- [WORK ITEM] The output should hold exactly, and only, the lines from the line bearing "Click the Assets box icon in sidebar" through the last line of the listing below, and no pictures.

- [PROVIDED DATA]
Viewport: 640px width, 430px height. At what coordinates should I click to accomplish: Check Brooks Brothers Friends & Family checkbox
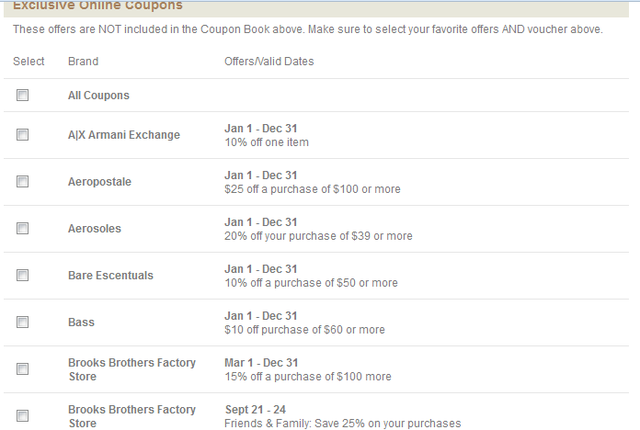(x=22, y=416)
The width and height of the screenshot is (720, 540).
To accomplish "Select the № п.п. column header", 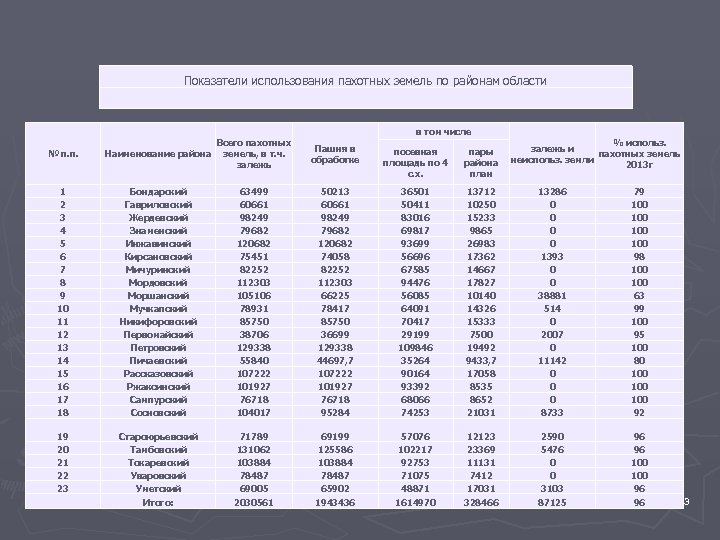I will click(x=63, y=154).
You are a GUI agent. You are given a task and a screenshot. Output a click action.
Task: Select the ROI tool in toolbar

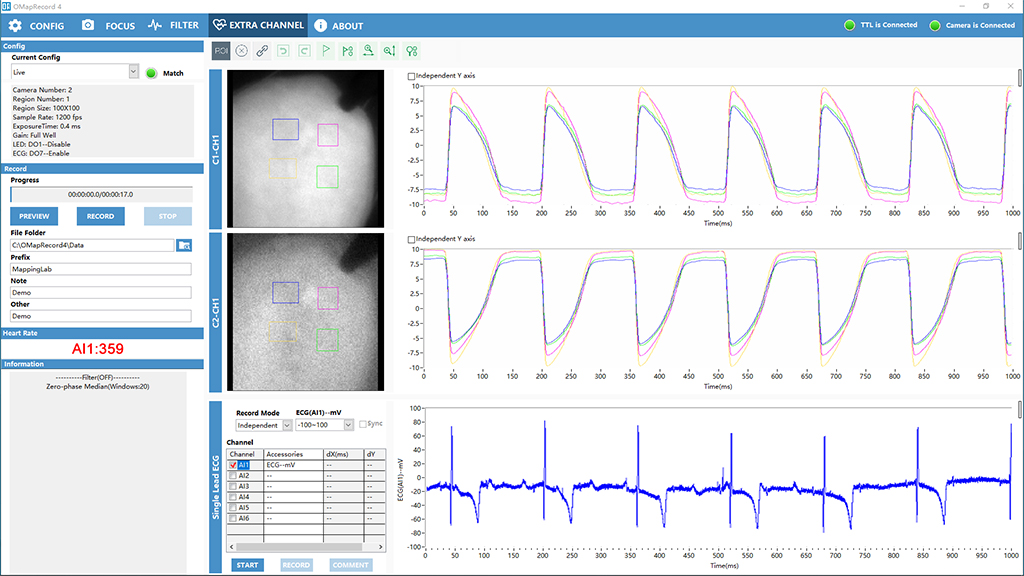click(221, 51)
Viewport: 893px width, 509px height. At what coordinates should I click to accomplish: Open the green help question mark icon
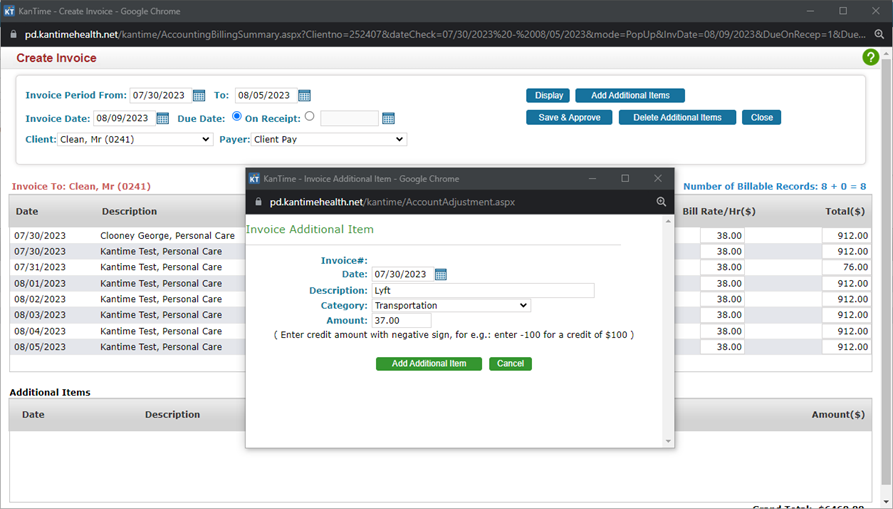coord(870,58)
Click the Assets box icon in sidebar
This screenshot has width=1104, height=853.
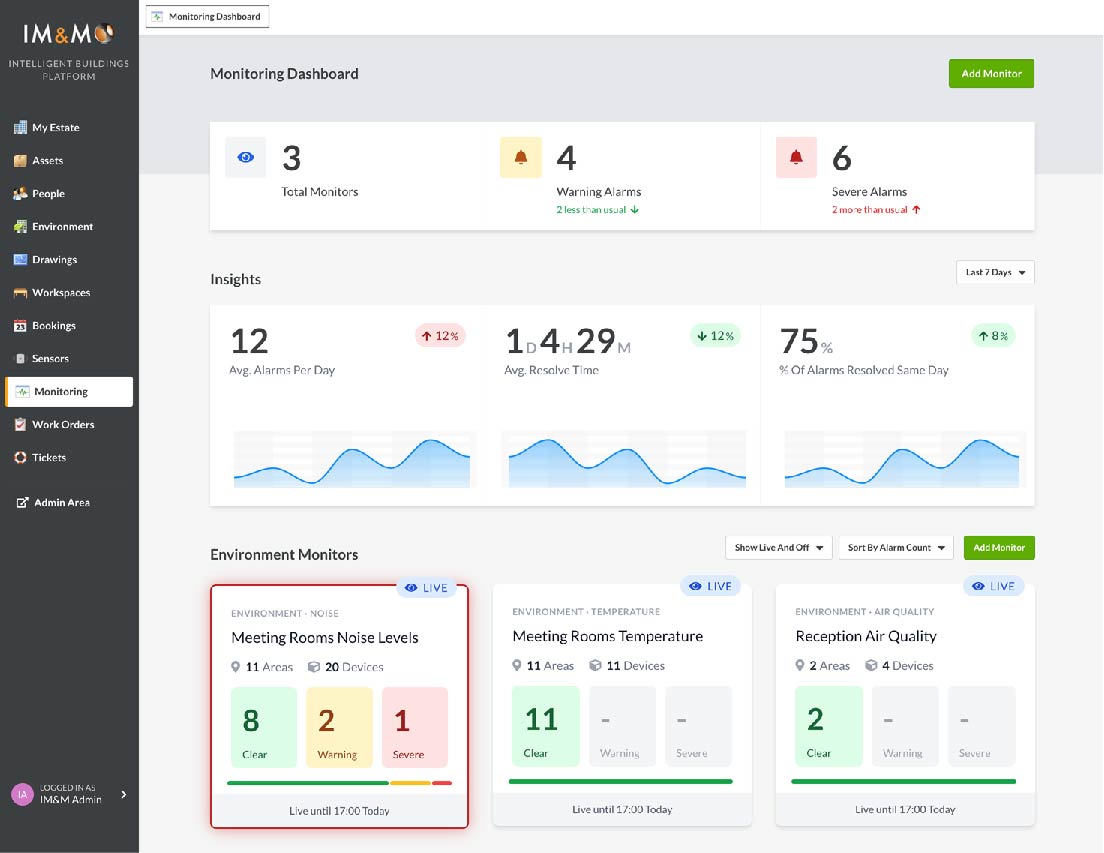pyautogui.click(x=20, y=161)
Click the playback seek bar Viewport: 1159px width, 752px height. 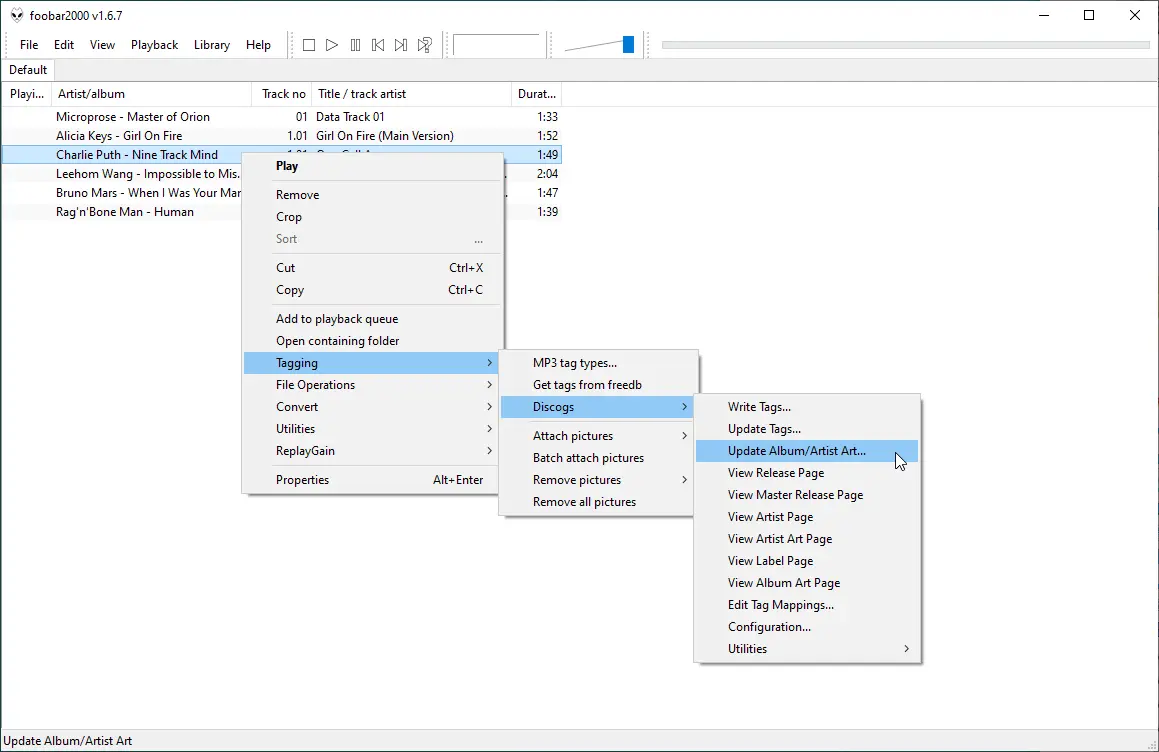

- [EXERCISE RESULT]
Click the Assets box icon in sidebar
This screenshot has width=1104, height=853.
pyautogui.click(x=20, y=161)
Click the playback seek bar Viewport: 1159px width, 752px height. 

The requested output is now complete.